Individuals with strong symptoms of depression and shorter telomeres — pieces of repetitive DNA that protect the ends of chromosomes from breaking down — have a higher risk of dying from bladder cancer, according to preliminary research.
“We found that patients with bladder cancer with shorter telomeres and high levels of depression symptoms have a threefold increased risk for mortality,” Meng Chen, Ph.D., an epidemiologist at the University of Texas MD Anderson Cancer Center.
For the study, researchers analyzed medical and psychological data on nearly 500 patients with bladder cancer.
The participants’ depression levels were rated on a standard scale — patients without symptoms of depression had a score below 16 and those with a score of 16 or greater were considered depressed.
Those rated as depressed had an average survival time of 58 months, while patients with scores below 16 had an average survival time of more than 200 months.
Depressed patients had a 1.89 times higher risk of death from all causes than non-depressed patients.
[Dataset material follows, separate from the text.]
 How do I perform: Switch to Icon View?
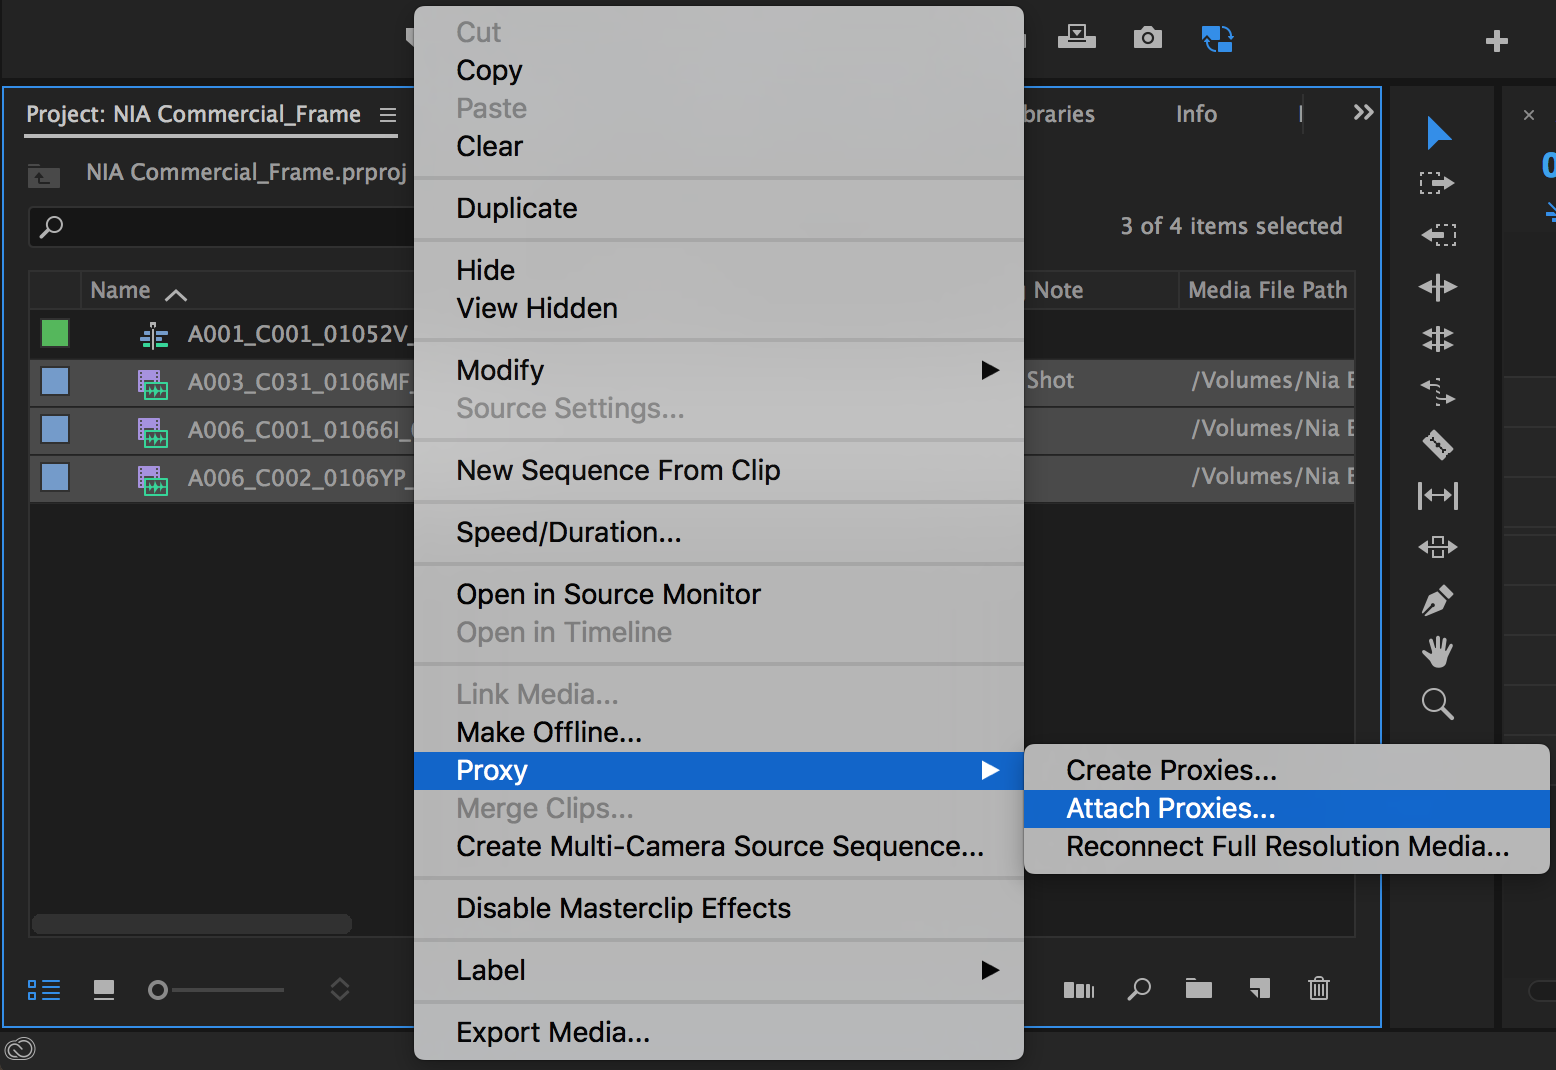pyautogui.click(x=104, y=990)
Blood samples were used to measure the length of patients’ telomeres, a marker of aging that is linked to cancer. Patients with depression and short telomeres had more than a three times higher risk for death and a much shorter period of disease-free survival.
The study authors stated that more research is needed to further investigate the results. But they suggested mental health factors may play a vital role in the survival of people with cancer, along with lifestyle factors that could slow the shortening of telomeres, including exercise and weight loss.
“In terms of building a prediction model for bladder cancer mortality, current models only focus on clinical variables, such as treatment and tumor stage and grade,” Chen said. “Our study suggests that psychological factors and perhaps lifestyle changes could be included in this prediction model.”
Although the study showed an association between depression, DNA changes and death after bladder cancer, it does not confirm a cause-and-effect relationship.
The results were presented at the annual cancer prevention conference of the American Association for Cancer Research in California.